Le paysage technologique IAM s’est densifié en quelques années. Certains outils dominent par leur intégration cloud, d’autres par leur capacité de gouvernance ou leur spécialisation dans les comptes sensibles.

Okta reste l’un des leaders pour la gestion des identités internes et externes, avec un écosystème riche de connecteurs. Microsoft Entra ID s’impose dans les organisations hybrides. SailPoint se distingue pour les environnements fortement régulés nécessitant des contrôles et des audits complets. CyberArk est incontournable pour la protection des comptes à privilèges, un sujet devenu critique après plusieurs atteintes majeures impliquant des administrateurs compromis.

Ces solutions s’accompagnent souvent de modules de provisioning automatique, de moteurs d’analyse comportementale, de fonctions passwordless ou de capacités avancées de reporting. Mais leur mise en œuvre reste complexe. Une organisation qui n’a pas clarifié sa gouvernance interne multiplie les risques d’erreurs : droits trop larges, comptes orphelins, dérives progressives dans les permissions attribuées.

Comment choisir une solution IAM adaptée ?

Le choix d’un outil ne repose pas sur une simple comparaison de fonctionnalités. Il dépend de la maturité interne, du niveau de risque, du secteur, des contraintes réglementaires et de la capacité à absorber des workflows d’accès.
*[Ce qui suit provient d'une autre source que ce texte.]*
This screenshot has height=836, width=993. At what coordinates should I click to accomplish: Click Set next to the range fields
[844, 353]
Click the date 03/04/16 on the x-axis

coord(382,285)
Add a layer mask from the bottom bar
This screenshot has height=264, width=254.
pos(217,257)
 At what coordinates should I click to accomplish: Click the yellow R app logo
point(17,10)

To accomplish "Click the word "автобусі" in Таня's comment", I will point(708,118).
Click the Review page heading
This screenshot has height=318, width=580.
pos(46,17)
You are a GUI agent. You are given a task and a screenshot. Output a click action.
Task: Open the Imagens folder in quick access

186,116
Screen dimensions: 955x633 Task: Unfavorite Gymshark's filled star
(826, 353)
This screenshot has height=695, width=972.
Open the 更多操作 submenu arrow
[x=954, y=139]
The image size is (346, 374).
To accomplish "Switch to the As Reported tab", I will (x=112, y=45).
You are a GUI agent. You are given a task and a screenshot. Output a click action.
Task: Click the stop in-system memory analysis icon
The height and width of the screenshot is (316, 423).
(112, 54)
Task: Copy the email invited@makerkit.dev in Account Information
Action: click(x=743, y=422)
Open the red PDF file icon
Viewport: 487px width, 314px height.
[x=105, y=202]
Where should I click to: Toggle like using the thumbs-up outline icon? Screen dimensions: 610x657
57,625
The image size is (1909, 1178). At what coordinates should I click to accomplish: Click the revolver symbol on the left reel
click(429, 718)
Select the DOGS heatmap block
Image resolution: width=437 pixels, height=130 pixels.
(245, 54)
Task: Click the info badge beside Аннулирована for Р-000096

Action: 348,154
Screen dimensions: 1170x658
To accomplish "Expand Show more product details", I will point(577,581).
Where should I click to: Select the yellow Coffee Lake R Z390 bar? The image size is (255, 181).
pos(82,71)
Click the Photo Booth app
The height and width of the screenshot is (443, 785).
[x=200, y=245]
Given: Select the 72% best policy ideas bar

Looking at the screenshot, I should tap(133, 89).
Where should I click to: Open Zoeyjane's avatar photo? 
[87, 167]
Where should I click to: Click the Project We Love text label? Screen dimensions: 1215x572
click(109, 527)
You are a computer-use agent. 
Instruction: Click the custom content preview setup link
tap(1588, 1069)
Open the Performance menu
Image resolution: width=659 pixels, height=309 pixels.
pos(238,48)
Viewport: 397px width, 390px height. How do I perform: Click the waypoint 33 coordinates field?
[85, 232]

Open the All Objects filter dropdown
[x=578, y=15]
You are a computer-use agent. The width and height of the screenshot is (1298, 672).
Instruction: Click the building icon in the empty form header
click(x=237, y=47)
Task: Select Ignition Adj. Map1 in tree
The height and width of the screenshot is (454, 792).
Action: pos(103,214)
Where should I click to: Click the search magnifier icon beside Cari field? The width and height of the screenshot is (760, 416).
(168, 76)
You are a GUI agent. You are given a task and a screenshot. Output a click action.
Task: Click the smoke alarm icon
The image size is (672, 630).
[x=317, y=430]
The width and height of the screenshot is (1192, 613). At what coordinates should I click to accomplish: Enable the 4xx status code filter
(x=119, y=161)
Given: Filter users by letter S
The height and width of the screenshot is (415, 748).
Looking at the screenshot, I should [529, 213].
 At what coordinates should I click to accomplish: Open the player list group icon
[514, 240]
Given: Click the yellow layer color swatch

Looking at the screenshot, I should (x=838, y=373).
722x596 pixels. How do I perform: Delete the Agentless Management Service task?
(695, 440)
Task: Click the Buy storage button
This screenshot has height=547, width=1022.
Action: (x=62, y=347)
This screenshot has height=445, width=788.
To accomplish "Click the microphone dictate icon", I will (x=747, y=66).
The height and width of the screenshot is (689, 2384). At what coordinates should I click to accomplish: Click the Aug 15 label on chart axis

Une PME cherchant à sécuriser rapidement un parc SaaS privilégiera une solution cloud simple et connectable. Une entreprise industrielle disposant d’infrastructures hybrides cherchera une solution capable de gérer les identités techniques, les environnements OT et la granularité des rôles. Les secteurs régulés auront besoin d’une traçabilité complète et de certifications rigoureuses.

La réussite d’un projet IAM tient souvent à trois éléments : un inventaire fiable des identités, un travail fin sur les rôles et les privilèges et une politique claire de création et de suppression des accès. Les outils ne compensent jamais un manque de gouvernance.

Tendances émergentes et signaux faibles

Les évolutions actuelles montrent un déplacement du centre de gravité vers des architectures plus autonomes. L’essor de l’authentification sans mot de passe réduit la dépendance aux secrets statiques. Les technologies FIDO2 et les clés physiques s’imposent dans les organisations sensibles.

La Self-Sovereign Identity (SSI), portée par plusieurs travaux académiques, vise à donner aux individus un contrôle accru sur leurs identités numériques. Pour l’instant limitée à certains usages, elle pourrait transformer la gestion des identités externes, notamment dans les services à forte interaction citoyenne.

L’intelligence artificielle, elle, commence à s’intégrer aux outils IAM pour détecter automatiquement les comportements anormaux, réduire les abus de privilèges et affiner les contrôles en temps réel. Ce mouvement n’en est qu’à ses débuts, mais il pourrait réduire fortement les faux positifs et améliorer la réactivité face aux tentatives d’intrusion.

Vers une maturité indispensable

La gestion des identités n’est plus un sujet exclusivement technique. Elle touche à la conformité, à la continuité d’activité, à la sécurité opérationnelle et à la responsabilité juridique. Les entreprises qui ne parviennent pas à maîtriser leurs accès s’exposent à des risques majeurs : vol de données, espionnage industriel, fraude interne ou paralysie d’activité.

L’IAM n’est plus un luxe. C’est une infrastructure critique, aussi essentielle qu’un pare-feu ou qu’un plan de continuité. La montée en puissance des outils est réelle, mais l’essentiel reste la capacité des organisations à définir des règles, à les appliquer et à suivre les évolutions rapides de leurs environnements numériques.